Show every line of the records that contains the string "accuracy".

▬▬▬

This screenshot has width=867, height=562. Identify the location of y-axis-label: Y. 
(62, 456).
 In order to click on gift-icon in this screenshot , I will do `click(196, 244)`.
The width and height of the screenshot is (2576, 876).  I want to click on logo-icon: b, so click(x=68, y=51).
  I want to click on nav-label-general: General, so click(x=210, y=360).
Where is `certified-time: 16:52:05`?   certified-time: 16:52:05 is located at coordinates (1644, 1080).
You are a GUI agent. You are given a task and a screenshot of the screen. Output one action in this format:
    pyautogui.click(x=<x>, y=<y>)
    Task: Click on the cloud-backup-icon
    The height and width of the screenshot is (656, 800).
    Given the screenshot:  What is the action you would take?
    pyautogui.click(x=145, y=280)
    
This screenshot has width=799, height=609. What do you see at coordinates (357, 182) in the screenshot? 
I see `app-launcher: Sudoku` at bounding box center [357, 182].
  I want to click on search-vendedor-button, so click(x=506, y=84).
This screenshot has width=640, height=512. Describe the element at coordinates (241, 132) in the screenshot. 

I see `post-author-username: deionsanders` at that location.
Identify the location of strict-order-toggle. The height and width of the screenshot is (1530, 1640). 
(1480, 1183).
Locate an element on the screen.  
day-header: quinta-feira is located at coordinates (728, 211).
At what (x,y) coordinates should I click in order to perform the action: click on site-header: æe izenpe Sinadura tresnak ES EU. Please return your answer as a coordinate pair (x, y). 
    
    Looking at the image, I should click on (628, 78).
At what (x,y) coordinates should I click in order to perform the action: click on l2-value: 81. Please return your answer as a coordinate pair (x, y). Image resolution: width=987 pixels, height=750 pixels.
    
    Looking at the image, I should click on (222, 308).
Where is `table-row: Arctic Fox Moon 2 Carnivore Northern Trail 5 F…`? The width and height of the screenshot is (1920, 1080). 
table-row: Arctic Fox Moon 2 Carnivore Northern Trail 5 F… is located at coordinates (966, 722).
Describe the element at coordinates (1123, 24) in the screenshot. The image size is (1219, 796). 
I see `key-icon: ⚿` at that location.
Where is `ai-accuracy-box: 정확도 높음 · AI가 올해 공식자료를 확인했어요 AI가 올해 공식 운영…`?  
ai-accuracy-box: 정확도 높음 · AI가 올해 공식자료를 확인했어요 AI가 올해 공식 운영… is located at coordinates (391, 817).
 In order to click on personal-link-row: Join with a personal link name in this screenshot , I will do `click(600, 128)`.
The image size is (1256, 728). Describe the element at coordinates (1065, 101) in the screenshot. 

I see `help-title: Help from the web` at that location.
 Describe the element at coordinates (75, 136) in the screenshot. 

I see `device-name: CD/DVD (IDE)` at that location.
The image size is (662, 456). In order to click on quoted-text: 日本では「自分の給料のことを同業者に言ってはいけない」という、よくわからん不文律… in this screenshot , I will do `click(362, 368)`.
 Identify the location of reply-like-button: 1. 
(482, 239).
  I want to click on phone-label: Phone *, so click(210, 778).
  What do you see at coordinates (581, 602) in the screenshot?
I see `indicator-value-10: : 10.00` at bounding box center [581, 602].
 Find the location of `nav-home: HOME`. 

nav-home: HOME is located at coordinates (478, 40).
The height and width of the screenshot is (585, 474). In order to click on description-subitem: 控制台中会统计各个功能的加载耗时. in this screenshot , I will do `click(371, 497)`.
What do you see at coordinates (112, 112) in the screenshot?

▬▬▬

__TASK ANSWER__:
Where is `ai-accuracy-box: 정확도 높음 · AI가 올해 공식자료를 확인했어요 AI가 올해 공식 운영…`?  
ai-accuracy-box: 정확도 높음 · AI가 올해 공식자료를 확인했어요 AI가 올해 공식 운영… is located at coordinates (391, 817).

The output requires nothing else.